**Text passage**.
All of the artists who were approached were keen to be involved in the show and I went for a combination of big names like Ana Maria Pacheco, the Irish artist Alice Maher and Eileen Cooper and less well-know artists. But the selection was always driven by a desire to show work which paralleled Angela Carter’s ideas, rather than illustrating them. Borrowing from contemporary artists is relatively straightforward since you are dealing either with the artists or their gallery and there are no issues around payment for the reproduction of images for example. Only one work, Wendy Elia’s Maxime, came from a public collection and that too was a very unproblematic loan. Securing the Ana Maria Pacheco The Banquet was a real coup although initially I had requested the whole of the three-part installation comprising Some exercise of Power, The Acrobats as well as The Banquet. However it transpired that because of the weight we could not show The Acrobats on the first floor so the decision was made to just some one element of it. In the event The Banquet fills the room and is extremely powerful.

“[T]he selection was always driven by a desire to show work which paralleled Angela Carter’s ideas, rather than illustrating them” (Fiona Robinson).

**Record excerpts**.
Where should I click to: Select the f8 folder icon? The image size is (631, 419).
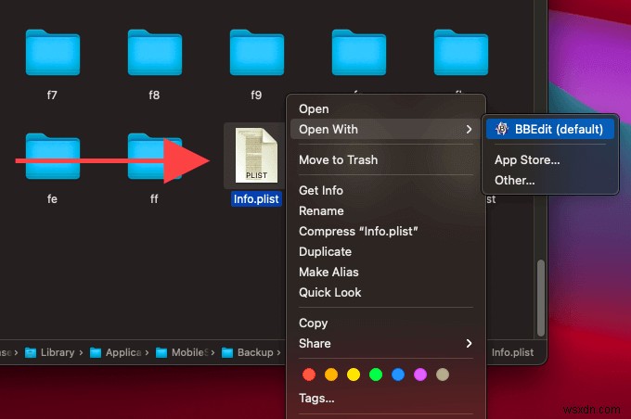pyautogui.click(x=155, y=53)
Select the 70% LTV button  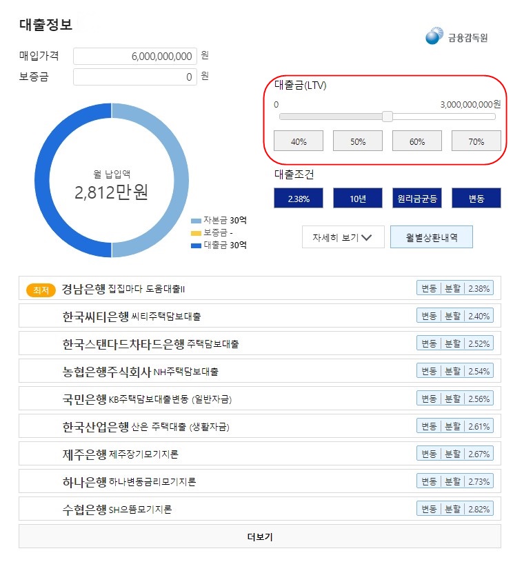(x=476, y=141)
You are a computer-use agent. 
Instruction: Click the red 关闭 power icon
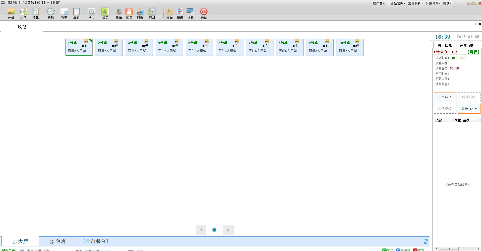204,13
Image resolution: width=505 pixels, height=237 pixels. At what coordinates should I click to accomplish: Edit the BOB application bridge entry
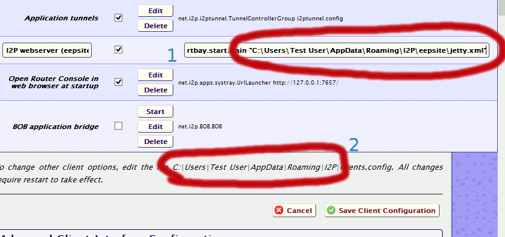click(155, 127)
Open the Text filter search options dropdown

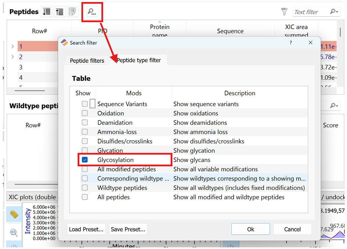(334, 12)
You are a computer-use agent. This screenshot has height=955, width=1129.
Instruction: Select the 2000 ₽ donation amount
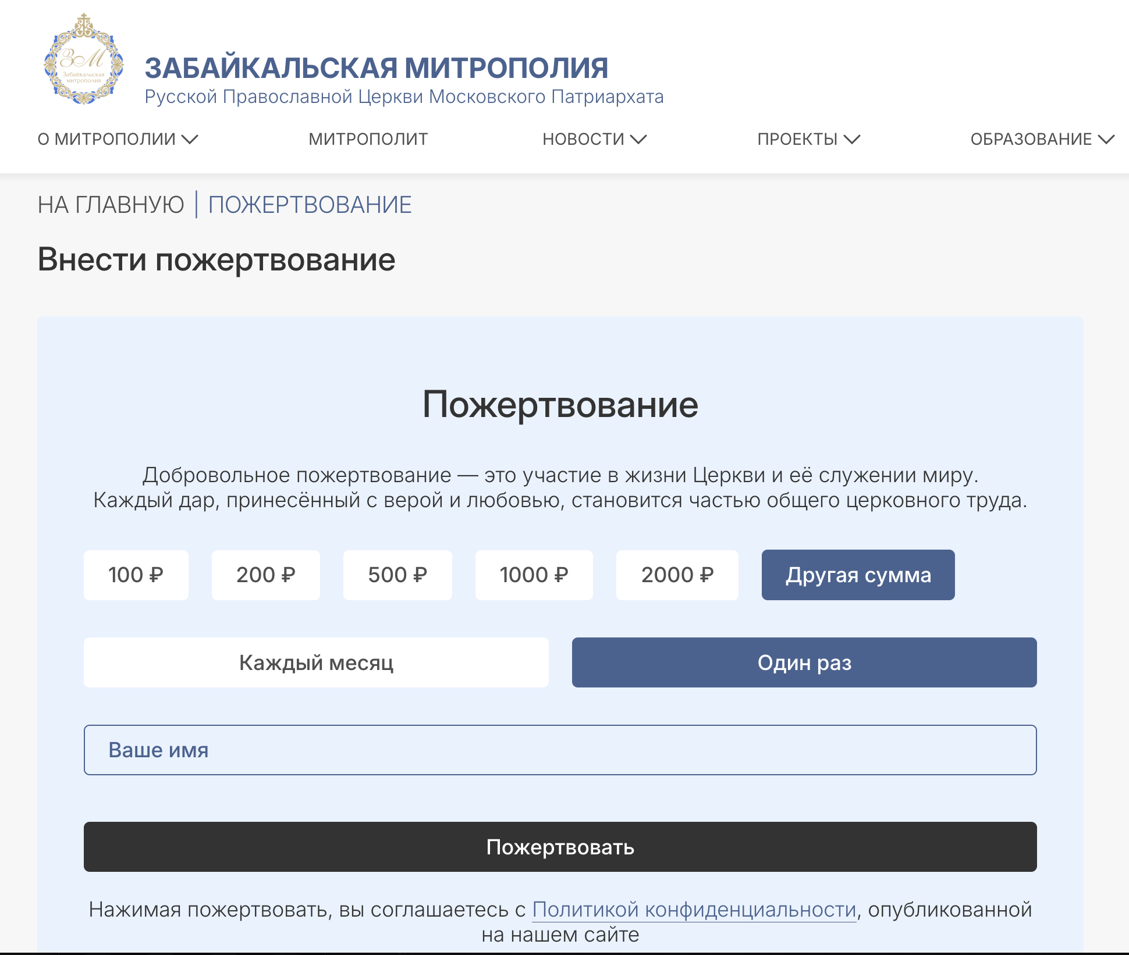pyautogui.click(x=677, y=575)
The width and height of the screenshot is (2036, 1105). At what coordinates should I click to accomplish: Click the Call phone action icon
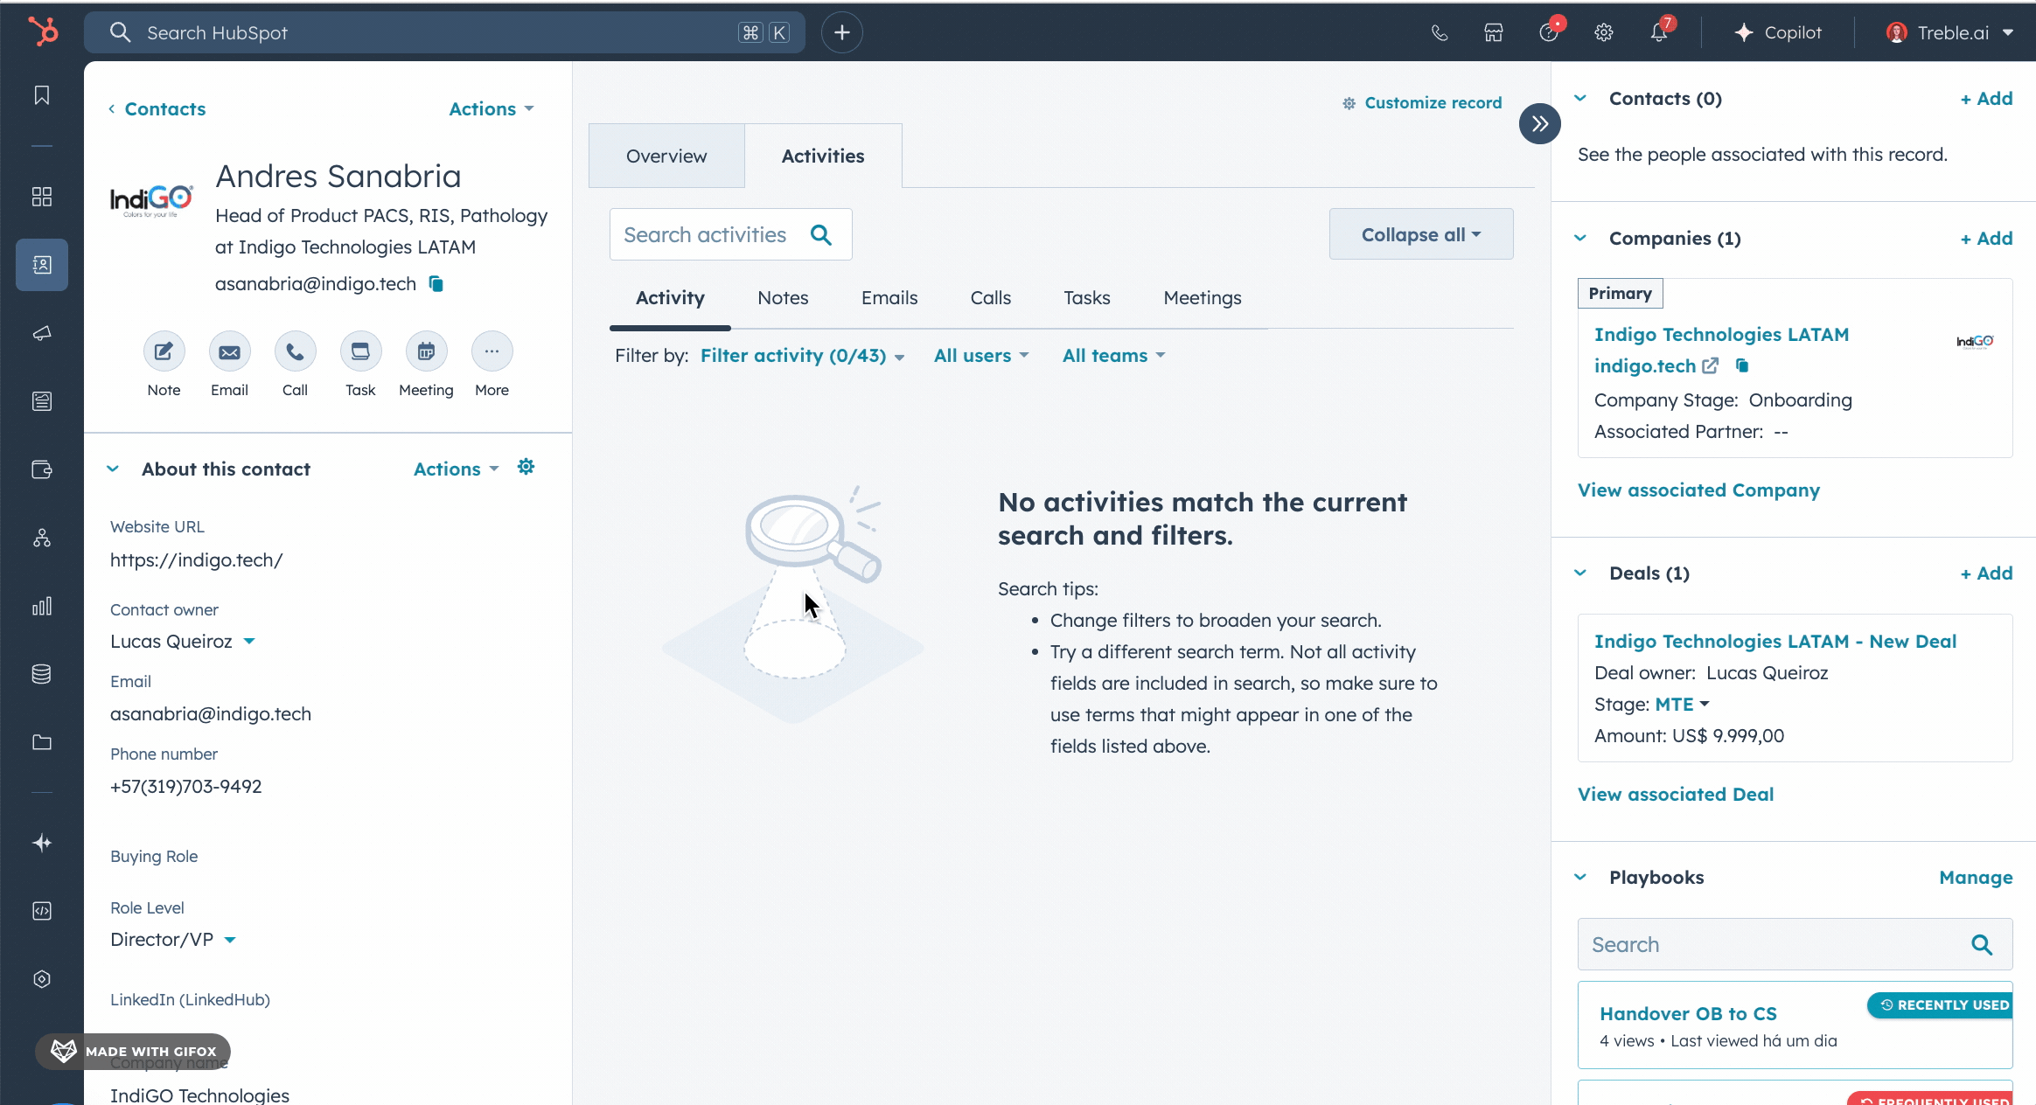[x=295, y=351]
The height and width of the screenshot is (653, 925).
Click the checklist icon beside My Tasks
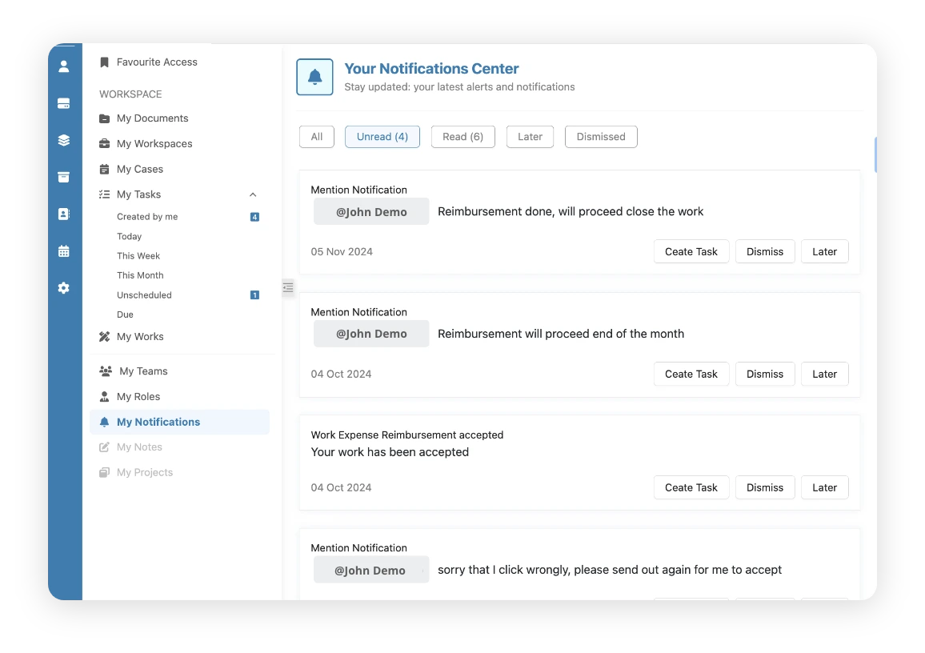[103, 194]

**Task to complete**.
Please carry on the exhibition passage from the point where it stops. The items above come from a different source than the exhibition passage.

**Response**.
ana-maria-pacheco-the-banquet
The Banquet by Ana Maria Pacheco

The historical work was more difficult since there is a long run up time with requesting work from museums and major collections so you have to decide more than a year in advance what you want and then are faced with the problem that if that loan is turned down there isn’t time to get something from somewhere else. It was always necessary to have a plan B in terms of being prepared to compromise with the first choice and source works that were available. Some loans were confirmed very late. Karl Wescke’s Leda and the Swan needed expensive restoration and the cost was going to be prohibitive for the RWA but in the event the lenders contributed to that. However the loan was only actually confirmed a few weeks before the show opened which was nerve-racking.

CS: Which works by Angela Carter inspired the exhibition? And can you describe Carter’s relationship to art? Where does Carter write about art: in her fiction, in her journalism, in her private journals, or all three?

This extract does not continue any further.